In an interview with TSF radio, Fernando Araújo said he was “concerned” with the situation, stressing that “patients’ interests must not be harmed” and promising “shortly, rules to define, with transparency and equity, the access of these users who come from the private sector.”
According to the secretary of state, all public hospitals are being presented with cases in which patients arrive from private hospitals in the middle of treatment for cancer and other serious illnesses, because they have reached the limit paid out by their insurance.
“We are concerned,” Araújo said, adding, “we have been monitoring [the situation] through the regulator, which has very specific responsibilities here, and we must also discuss it with the Order of Doctors because on the part of doctors as well ... we have to understand what information is given to patients in some private [hospitals] and the degree of commitment that is taken on [by the hospital], so as to understand whether the doctor-patient relationship is being brought into question.”
However he emphasised that “the patient’s interests must not be harmed.”

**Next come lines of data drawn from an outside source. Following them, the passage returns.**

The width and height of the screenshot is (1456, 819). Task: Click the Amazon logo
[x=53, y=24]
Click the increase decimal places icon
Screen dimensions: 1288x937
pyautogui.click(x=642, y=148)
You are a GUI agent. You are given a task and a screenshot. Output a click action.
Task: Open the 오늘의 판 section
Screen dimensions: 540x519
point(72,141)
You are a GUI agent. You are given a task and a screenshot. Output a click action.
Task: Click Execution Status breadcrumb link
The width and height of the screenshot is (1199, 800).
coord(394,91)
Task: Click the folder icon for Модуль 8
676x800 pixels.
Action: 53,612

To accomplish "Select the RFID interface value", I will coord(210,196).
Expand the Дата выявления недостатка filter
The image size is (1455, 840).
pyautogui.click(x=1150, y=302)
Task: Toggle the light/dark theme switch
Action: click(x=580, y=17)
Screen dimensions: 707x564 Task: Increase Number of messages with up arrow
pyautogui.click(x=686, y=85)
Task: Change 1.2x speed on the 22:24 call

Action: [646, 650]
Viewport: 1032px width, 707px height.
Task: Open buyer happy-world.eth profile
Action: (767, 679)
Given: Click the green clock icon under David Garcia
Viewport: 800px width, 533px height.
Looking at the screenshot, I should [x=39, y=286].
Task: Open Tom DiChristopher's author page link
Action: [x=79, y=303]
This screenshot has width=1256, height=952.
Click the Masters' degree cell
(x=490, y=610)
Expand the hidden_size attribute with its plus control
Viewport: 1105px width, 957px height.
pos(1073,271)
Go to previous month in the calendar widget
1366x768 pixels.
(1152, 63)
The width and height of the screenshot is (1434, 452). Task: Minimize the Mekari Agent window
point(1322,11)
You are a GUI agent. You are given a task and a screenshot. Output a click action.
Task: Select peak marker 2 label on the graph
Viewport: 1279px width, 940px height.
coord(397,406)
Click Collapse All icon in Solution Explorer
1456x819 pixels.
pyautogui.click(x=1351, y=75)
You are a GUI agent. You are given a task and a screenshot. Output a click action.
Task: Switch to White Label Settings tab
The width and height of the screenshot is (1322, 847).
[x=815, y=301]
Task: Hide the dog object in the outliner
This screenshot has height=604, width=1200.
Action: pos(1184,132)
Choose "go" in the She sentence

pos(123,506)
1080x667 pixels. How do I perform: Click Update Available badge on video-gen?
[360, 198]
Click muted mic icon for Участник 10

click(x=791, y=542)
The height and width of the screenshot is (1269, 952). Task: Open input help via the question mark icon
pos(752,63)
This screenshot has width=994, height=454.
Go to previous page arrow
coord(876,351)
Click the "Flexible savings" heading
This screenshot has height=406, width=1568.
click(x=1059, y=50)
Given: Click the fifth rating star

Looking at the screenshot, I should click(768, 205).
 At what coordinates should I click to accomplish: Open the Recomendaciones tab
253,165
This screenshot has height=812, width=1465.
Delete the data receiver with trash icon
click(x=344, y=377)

On the issue of private patients being seen to jump the queue for public healthcare, Araújo said that patients “have priority within the level of treatment and within the time they need for the different stages” and that this must be done “with fairness, but above all with enormous transparency” and that jumping the queue is bad for all concerned.
“It harms us all, starting with the patient who may have been ill informed about the start of treatment, who had the impression that they would have a full treatment in a certain healthcare institution and they get halfway and are informed that they cannot continue there and have to go to another doctor, another institution. In the case of diseases such as cancer, the impact of that information at times is dramatic.”